> _Consegna_:
Scriva il seguito del brano sulle strategie dei movimenti di protesta, cominciando subito dopo la sua ultima frase.

> _Estratto fornito_:
Ed è prodigo di consigli, l’ex leader dei Pirati. Partendo da una premessa: «L’umanità ha sempre dovuto risolvere i guasti lasciati dalla generazione precedente, creandone così di nuovi per la generazione successiva, ma è così che abbiamo aumentato il nostro tenore di vita complessivo. Sebbene l’incremento della CO2 richieda oggi un’attenzione urgente, è altrettanto importante rendersi conto che senza la rivoluzione industriale che l’ha causata, i giovani che protestano, e con loro noi tutti, non avrebbero il benessere che conosciamo, e probabilmente suderebbero sui campi zappando la terra». Il suggerimento di Falkvinge è quindi di «guardare avanti piuttosto che indietro, e vedere cosa può sostituire oggi le fonti di anidride carbonica». Il semplice fatto di «opporsi per via dimostrativa a ciò che domina oggi non cambia nulla: bisogna lavorare attivamente per trovare come sostituirlo, e sostituirlo con qualcosa di più desiderabile non solo per sé, vale a dire per chi protesta, ma anche per coloro di cui si vorrebbe cambiare i comportamenti». Senza illudersi, con ciò, di trovare soluzioni definitive, poiché «tali soluzioni creerebbero nuovi problemi imprevisti che la generazione successiva sarebbe chiamata a sua volta risolvere, e così il ciclo continua…».

Sembra un invito al realismo la cui eco, su un piano più pratico, si ritrova nelle parole di Kirsty Henderson. Executive director di Anima International, organizzazione paneuropea che lotta per la difesa degli animali, il suo messaggio-chiave si può sintetizzare nella parola «flessibilità». Associazioni come la sua (che, come ci spiega, si muove fra «indagini sotto copertura, attività di lobby politica e pressione sulle aziende») si mantengono attive sul lungo periodo grazie a una continua messa in discussione del proprio operato. Cominciando dalle strategie di breve-medio termine, che vanno «sempre riviste» perché «il mondo e gli avversari cambiano continuamente». L’errore da non commettere, secondo l’esponente animalista, «è pensare di aver trovato l’unica e definitiva tattica che funzionerà in qualunque caso. Dobbiamo sempre innovare, analizzare e testare. Non tutte le tipologie di campagna sono utili, o per meglio dire lo sono nel momento in cui vengono utilizzate». A questo proposito, la Henderson raccomanda «vivamente» un altro libro: «“This is an uprising” (di Mark e Paul Engler, 2016, ndr), che approfondisce le tattiche dimostrative che causano polarizzazione, il modo in cui il sacrificio espositivo può essere utile e come evitare le insidie più comuni».

> _Righe di dati_:
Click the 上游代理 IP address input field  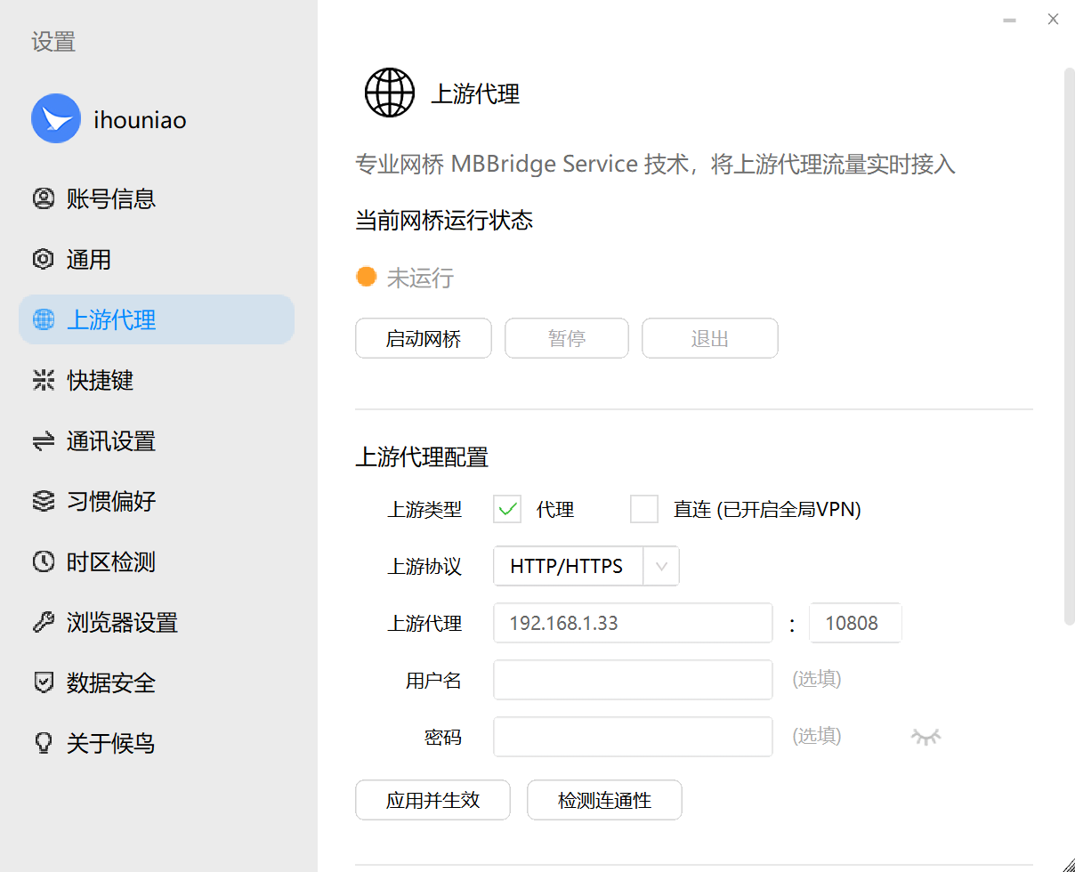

> _Risultato della consegna_:
I concetti di «polarizzazione» e «sacrificio dimostrativo» sono molto interessanti, per interpretare i movimenti di rivolta che magari, a volte, possono peccare di ingenuità, nell’architettare azioni d’impatto sottovalutando gli effetti avversi. Quando, per esempio, inconsapevolmente si polarizza, significa «accrescere la possibilità che l’opinione pubblica reagisca negativamente, producendo più contrari che favorevoli alla propria causa». Henderson cita il caso di «quei manifestanti per il clima che nel Regno Unito hanno recentemente bloccato il traffico come forma di protesta». «Sebbene in sé possa anche non essere una cattiva idea, può aver spinto molte persone contro, e non a favore delle motivazioni, semplicemente perché le recava un fastidio», ci spiega. Un caso che anche in Italia conosciamo bene, con gli automobilisti inferociti con gli ecologisti per i sit-tin in mezzo alla strada.

Per sacrificio dimostrativo, invece, si deve intendere l’esposizione pubblica di qualcosa di cui gli attivisti si privano, per «convincere la società della bontà delle idee in cui credono». Esempio classico: lo sciopero della fame. «Anche se questo metodo», precisa, «è raramente, per non dire oramai neanche più utilizzato, dal moderno movimento animalista».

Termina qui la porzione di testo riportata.